The US Justice Department on Monday accused a 55-year-old Venezuelan cardiologist of being the mastermind behind Thanos ransomware, accusing him of using and selling the malicious tool and making profit-sharing deals.
Moises Luis Zagala Gonzalez, also known as Nosophoros, Aesculapius, and Nebuchadnezzar, allegedly both developed and marketed the ransomware to other cybercriminals to facilitate intrusions and get a share of the payment in bitcoins.
If convicted, Zagala faces up to five years in prison for attempted computer intrusion and five years in prison for conspiracy to commit computer intrusions.
“The versatile doctor cared for patients, created and named his cyber tool after deathtook advantage of a global ransomware ecosystem in which it sold the tools to carry out ransomware attacks, trained attackers on how to extort victims, and then bragged about successful attacks, including by malicious actors associated with the Iranian government,” US attorney Breon Peace said. mentioned.
The ransomware-as-a-service (RaaS) system involved encrypting files belonging to corporations, nonprofits, and other institutions and then demanding a ransom in exchange for the decryption key.
At its core, Thanos is a private ransomware builder that allows its buyers (aka affiliates) to create their own custom ransomware, which they could then use or rent to other actors, expanding the scope of attacks.
A analysis by Recorded Future in June 2020 revealed that the builder comes with 43 different configuration options, calling it the first ransomware family to take advantage of the RIPlace technical to bypass the ransomware protection features built into Windows 10.
Available options include the ability to edit ransom notes, specify list of file types to exfiltrate before encryption, and settings to evade detection and automatically remove ransomware after execution.
Zagala is believed to have advertised the software on darknet cybercrime forums for $500 per month with “basic options” or $800 with “full options”, while recruiting affiliates for the RaaS program.
“On or about May 1, 2020, a confidential FBI human source (CHS-1) discussed joining Zagala’s ‘affiliate program,'” the DoJ said. “Zagala replied, ‘Not at the moment.

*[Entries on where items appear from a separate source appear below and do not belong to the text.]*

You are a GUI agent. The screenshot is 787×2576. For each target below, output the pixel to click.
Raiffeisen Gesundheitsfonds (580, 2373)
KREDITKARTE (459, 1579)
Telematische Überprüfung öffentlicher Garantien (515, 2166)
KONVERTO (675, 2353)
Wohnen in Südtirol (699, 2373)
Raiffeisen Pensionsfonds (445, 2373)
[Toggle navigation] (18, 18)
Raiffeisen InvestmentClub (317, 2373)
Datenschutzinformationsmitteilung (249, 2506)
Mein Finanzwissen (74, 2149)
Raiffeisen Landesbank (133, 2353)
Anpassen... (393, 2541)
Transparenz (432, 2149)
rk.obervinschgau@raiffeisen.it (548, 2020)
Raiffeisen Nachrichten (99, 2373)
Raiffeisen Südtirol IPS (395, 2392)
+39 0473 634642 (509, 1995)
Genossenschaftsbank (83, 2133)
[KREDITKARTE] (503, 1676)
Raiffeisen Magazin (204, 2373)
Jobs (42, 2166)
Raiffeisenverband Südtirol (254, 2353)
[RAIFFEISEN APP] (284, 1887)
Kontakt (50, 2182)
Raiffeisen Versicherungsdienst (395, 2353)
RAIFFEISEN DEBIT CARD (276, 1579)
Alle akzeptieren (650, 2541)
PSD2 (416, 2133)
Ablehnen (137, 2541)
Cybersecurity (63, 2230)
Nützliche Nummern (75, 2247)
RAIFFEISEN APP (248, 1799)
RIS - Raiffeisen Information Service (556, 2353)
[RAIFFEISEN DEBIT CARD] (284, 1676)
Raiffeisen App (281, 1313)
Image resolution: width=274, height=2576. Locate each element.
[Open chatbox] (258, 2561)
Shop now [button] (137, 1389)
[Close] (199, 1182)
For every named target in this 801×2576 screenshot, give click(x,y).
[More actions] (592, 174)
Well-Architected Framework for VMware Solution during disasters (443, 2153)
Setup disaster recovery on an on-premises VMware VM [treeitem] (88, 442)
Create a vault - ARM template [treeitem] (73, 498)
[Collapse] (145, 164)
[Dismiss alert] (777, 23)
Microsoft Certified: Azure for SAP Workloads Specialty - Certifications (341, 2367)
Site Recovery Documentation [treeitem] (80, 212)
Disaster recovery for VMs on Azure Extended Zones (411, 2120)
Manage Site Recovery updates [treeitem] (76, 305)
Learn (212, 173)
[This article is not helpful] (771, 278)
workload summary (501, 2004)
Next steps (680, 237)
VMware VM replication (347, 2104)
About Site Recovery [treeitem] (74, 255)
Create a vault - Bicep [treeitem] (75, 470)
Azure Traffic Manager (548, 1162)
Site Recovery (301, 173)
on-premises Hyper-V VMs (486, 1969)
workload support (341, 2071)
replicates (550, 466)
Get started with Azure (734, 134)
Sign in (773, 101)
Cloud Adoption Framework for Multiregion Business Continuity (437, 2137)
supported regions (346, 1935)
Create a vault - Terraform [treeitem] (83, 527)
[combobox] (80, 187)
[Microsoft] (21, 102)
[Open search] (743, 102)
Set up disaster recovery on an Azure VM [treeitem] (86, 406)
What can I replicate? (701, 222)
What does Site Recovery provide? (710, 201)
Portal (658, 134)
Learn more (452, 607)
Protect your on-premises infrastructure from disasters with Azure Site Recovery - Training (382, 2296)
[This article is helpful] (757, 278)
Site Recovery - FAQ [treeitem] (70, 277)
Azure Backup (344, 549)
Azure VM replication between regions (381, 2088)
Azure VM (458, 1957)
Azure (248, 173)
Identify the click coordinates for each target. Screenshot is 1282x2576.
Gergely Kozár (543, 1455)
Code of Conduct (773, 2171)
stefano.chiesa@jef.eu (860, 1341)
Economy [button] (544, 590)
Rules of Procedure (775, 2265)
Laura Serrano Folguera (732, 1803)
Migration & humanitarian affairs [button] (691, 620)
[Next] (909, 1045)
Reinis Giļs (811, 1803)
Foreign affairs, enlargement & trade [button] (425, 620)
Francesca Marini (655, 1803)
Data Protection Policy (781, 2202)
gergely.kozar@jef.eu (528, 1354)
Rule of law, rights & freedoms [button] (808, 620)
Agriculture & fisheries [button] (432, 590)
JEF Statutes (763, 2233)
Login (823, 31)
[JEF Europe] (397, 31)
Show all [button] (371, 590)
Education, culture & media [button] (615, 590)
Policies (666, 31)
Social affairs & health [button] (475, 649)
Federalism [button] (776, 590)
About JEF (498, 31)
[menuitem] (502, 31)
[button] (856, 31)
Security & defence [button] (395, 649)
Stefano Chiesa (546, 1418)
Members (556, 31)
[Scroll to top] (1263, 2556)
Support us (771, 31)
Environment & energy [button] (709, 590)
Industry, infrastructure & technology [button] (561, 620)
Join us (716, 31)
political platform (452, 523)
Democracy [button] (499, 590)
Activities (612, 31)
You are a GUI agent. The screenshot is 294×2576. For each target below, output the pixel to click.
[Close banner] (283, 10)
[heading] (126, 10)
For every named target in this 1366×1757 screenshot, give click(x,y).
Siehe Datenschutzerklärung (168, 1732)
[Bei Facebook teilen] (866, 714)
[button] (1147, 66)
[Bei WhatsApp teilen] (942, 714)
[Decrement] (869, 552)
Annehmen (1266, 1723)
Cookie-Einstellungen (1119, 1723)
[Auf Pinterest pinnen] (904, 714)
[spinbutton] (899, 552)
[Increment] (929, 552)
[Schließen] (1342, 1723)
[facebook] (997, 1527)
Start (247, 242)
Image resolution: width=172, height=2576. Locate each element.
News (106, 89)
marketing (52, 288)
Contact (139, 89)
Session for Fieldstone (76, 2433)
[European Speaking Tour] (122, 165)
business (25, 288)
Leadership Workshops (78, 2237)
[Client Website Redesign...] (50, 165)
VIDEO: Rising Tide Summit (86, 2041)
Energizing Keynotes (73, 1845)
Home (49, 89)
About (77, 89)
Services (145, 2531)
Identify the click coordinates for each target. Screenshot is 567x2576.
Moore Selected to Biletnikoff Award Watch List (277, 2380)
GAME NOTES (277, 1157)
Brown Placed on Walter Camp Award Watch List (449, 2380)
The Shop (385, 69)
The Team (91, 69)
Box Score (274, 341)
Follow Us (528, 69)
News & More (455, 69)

I have no spots,” before proceeding to license the software to CHS-1 and help the informant with tutorials on how to use the software and set up an affiliate team.
Zagala, who received favorable reviews for his ransomware tools, was finally tracked down on May 3, 2022, after identifying a PayPal account belonging to his relative who resides in the US state of Florida which was used to obtain the illicit proceeds. .
“The individual has confirmed that Zagala resides in Venezuela and taught himself computer programming,” the DoJ said.